What you are asked to do:
The result should be every line in the material below containing the string "computer".

Records for this task:
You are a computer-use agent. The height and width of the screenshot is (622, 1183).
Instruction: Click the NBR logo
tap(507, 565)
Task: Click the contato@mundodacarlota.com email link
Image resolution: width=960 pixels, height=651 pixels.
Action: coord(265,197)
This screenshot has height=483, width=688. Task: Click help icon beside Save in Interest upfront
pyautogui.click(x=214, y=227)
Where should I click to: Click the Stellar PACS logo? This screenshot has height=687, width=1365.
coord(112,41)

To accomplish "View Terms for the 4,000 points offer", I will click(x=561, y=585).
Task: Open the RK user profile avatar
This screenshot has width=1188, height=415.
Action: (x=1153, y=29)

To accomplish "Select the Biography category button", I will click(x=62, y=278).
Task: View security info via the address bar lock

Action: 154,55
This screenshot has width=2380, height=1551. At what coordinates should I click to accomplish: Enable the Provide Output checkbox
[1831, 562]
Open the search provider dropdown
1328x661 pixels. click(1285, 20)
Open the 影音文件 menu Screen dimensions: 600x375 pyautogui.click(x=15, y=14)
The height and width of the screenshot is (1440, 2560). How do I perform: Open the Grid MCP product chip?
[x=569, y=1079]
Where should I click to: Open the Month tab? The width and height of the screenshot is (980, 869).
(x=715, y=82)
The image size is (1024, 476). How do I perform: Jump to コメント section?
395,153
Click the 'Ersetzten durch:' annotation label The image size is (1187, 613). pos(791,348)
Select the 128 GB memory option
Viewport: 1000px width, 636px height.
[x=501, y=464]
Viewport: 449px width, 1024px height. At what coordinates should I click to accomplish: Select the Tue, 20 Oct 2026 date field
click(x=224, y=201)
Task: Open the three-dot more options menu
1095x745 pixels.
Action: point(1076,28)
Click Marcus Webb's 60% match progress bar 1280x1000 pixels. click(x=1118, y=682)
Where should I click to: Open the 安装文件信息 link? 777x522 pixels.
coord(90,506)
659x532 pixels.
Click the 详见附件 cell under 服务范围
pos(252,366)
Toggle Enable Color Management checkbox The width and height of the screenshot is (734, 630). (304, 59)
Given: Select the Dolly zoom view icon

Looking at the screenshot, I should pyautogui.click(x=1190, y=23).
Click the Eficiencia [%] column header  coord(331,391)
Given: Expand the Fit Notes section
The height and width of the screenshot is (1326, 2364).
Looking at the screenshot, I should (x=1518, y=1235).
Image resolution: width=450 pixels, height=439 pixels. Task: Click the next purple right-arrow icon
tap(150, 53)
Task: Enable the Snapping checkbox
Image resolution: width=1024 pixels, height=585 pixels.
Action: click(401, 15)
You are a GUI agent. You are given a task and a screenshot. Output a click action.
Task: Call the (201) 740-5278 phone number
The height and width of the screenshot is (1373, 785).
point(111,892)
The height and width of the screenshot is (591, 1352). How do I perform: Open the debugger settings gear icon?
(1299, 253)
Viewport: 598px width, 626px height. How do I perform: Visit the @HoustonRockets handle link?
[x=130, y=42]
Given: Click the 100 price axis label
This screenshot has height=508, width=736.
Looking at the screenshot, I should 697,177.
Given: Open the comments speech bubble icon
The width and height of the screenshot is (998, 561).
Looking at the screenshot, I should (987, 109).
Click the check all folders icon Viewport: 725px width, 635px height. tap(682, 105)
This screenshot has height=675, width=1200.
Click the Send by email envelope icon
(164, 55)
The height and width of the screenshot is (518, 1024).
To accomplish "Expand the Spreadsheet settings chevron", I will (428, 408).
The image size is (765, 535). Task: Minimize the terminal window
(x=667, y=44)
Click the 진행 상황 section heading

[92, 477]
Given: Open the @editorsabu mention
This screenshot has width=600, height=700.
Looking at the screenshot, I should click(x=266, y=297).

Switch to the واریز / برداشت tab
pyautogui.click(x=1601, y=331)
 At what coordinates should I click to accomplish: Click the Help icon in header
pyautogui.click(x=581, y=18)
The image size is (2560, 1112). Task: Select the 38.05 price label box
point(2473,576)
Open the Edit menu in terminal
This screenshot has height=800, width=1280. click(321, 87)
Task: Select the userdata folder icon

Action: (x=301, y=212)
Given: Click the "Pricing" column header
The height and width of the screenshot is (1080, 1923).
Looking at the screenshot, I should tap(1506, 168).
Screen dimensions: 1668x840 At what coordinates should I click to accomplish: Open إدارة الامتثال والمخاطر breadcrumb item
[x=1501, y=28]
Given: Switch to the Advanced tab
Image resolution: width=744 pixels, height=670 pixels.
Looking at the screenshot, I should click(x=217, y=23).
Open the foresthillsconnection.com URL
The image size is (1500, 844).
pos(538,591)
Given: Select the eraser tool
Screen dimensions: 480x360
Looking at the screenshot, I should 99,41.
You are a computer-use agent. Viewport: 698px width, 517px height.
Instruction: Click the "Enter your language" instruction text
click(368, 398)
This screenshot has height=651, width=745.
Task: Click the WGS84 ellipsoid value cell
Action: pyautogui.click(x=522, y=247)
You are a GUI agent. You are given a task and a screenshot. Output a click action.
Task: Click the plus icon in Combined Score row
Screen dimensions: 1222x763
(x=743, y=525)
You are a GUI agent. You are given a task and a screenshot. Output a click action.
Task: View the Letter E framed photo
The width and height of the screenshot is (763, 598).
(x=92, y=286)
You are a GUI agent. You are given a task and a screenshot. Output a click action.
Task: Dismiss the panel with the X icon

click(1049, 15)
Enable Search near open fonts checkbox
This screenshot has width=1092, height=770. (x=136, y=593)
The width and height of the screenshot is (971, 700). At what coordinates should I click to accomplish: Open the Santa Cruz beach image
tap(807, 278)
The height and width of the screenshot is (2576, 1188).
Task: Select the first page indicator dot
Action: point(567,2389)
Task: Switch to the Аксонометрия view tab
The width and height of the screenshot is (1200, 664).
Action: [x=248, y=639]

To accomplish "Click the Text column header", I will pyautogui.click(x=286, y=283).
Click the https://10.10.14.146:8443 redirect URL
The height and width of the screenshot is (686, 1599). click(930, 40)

Response area:
You are a computer-use agent. The height and width of the screenshot is (622, 1183).
You are a computer-use agent. Viewport: 698px width, 517px height.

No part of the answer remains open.